INPUT START

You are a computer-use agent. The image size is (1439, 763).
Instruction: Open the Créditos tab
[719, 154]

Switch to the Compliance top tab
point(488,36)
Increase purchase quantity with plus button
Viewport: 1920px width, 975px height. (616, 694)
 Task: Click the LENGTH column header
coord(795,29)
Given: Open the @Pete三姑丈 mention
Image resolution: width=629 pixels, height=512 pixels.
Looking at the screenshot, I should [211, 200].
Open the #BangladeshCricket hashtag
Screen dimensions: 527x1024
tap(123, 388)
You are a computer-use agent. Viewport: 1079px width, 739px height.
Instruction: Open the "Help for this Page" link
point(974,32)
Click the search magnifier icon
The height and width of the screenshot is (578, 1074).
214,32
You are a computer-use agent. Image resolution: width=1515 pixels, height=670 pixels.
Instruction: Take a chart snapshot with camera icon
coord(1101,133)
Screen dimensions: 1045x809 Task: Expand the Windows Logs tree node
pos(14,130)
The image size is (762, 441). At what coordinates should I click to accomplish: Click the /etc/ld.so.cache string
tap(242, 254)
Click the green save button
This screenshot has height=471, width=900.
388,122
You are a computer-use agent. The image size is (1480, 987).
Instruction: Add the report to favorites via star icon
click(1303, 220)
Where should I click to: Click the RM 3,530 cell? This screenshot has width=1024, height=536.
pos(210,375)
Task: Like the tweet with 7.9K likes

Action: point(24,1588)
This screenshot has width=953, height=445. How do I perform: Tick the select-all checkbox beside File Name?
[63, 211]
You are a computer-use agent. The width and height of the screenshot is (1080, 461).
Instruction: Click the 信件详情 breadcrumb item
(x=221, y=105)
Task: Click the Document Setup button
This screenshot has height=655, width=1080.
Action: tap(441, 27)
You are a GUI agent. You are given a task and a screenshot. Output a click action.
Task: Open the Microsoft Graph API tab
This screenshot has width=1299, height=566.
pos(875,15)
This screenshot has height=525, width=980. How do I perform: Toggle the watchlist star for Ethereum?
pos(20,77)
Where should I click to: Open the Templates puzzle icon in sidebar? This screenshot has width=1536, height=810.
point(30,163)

INPUT END

REQUIRED WORK: All that is needed is the line containing "The image size is (762, 441)." and each line after it to the end of the data above, set down exactly.

RESPONSE:
The image size is (762, 441). At what coordinates should I click to accomplish: Click the /etc/ld.so.cache string
tap(242, 254)
Click the green save button
This screenshot has height=471, width=900.
388,122
You are a computer-use agent. The image size is (1480, 987).
Instruction: Add the report to favorites via star icon
click(1303, 220)
Where should I click to: Click the RM 3,530 cell? This screenshot has width=1024, height=536.
pos(210,375)
Task: Like the tweet with 7.9K likes

Action: point(24,1588)
This screenshot has width=953, height=445. How do I perform: Tick the select-all checkbox beside File Name?
[63, 211]
You are a computer-use agent. The width and height of the screenshot is (1080, 461).
Instruction: Click the 信件详情 breadcrumb item
(x=221, y=105)
Task: Click the Document Setup button
This screenshot has height=655, width=1080.
Action: tap(441, 27)
You are a GUI agent. You are given a task and a screenshot. Output a click action.
Task: Open the Microsoft Graph API tab
This screenshot has width=1299, height=566.
pos(875,15)
This screenshot has height=525, width=980. How do I perform: Toggle the watchlist star for Ethereum?
pos(20,77)
Where should I click to: Open the Templates puzzle icon in sidebar? This screenshot has width=1536, height=810.
point(30,163)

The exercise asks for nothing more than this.